El daño en la industria del vino chileno es estimada oficialmente en pérdidas aproximadas por U$ 250 millones de dólares en 125 millones de litros y 12.5% de la producción de vino.
Los valles vitivinícolas más afectados son Curico, Maule, Rapel (Colchagua) e Itata considerando que son las zonas más antiguas y tradicionales del país.
Afortunadamente la mayoría de los viñedos en la costa y valle central no sufrieron grandes daños, concentrándose las pérdidas en las bodegas y barricas que se cayeron al suelo.
En Curicó, la bodega Miguel Torres informó de una pérdida de 300 barricas y alrededor de 100.000 litros.

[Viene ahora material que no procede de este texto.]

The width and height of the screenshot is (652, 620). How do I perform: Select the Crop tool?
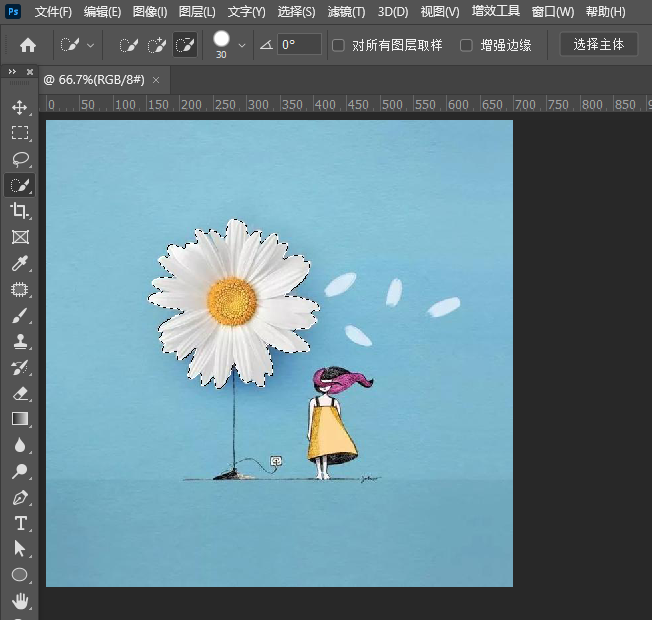tap(19, 211)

La quinta generación de la familia, liderada en Chile por Miguel Torres Maczassek, donó 50.000 euros a la comunidad de Curicó para apoyar a la reconstrucción.

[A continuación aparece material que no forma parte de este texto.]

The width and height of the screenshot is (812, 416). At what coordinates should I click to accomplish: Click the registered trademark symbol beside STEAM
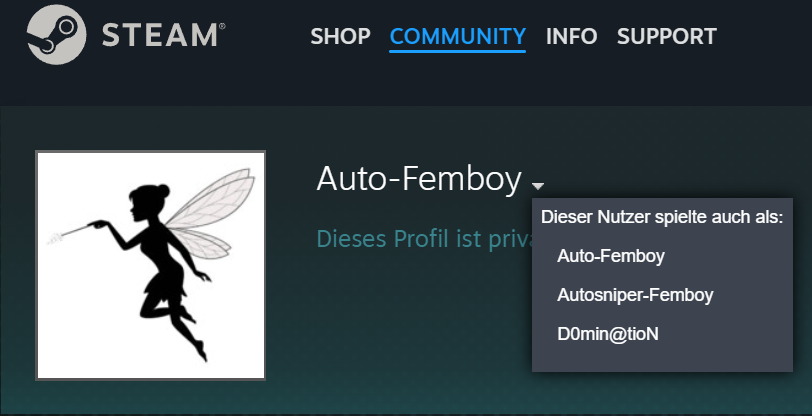tap(223, 26)
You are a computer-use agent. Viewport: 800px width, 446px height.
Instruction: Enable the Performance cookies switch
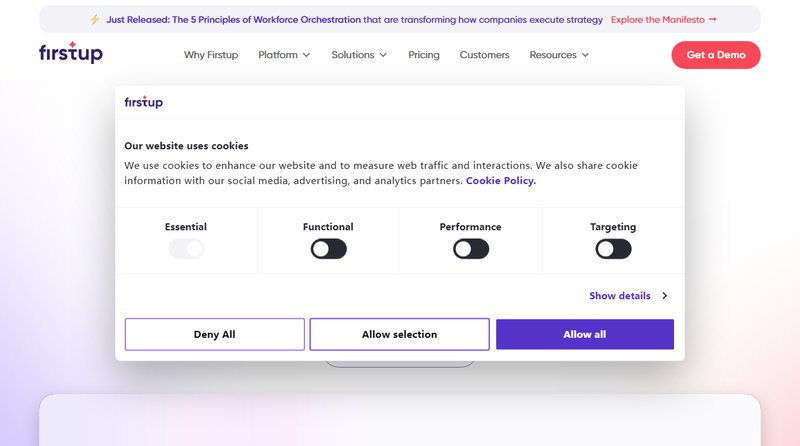tap(470, 249)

Según vinorama, el francés Louise-Antoine Luyt –de Clos Ouvert, en Cauquenes, Maule, calcula un 70% pérdida. “Todas las barricas están en el suelo y la bodega está en buenas condiciones”.
El movimiento de viñateros independientes MOVI informó que Polkura perdió parte de la producción 2009 con sus barricas en el suelo.
Luego de un llamado del viticultor Renan Cancino para ayudar a la zona de Sauzal en Cauquenes, Garage Wine Co., liderada por Derek Mossman comenzó “La Cruzada del Carignan” para ayudar a los productores y pobladores de este poblado que representa una de las zonas remanentes de la tradición centenaria de la vitivinicultura latinoamericana con viñedos de más de 100 años de Carignan. El foco será donar el dinero de la venta de sus vinos en stock 2008 para la zona.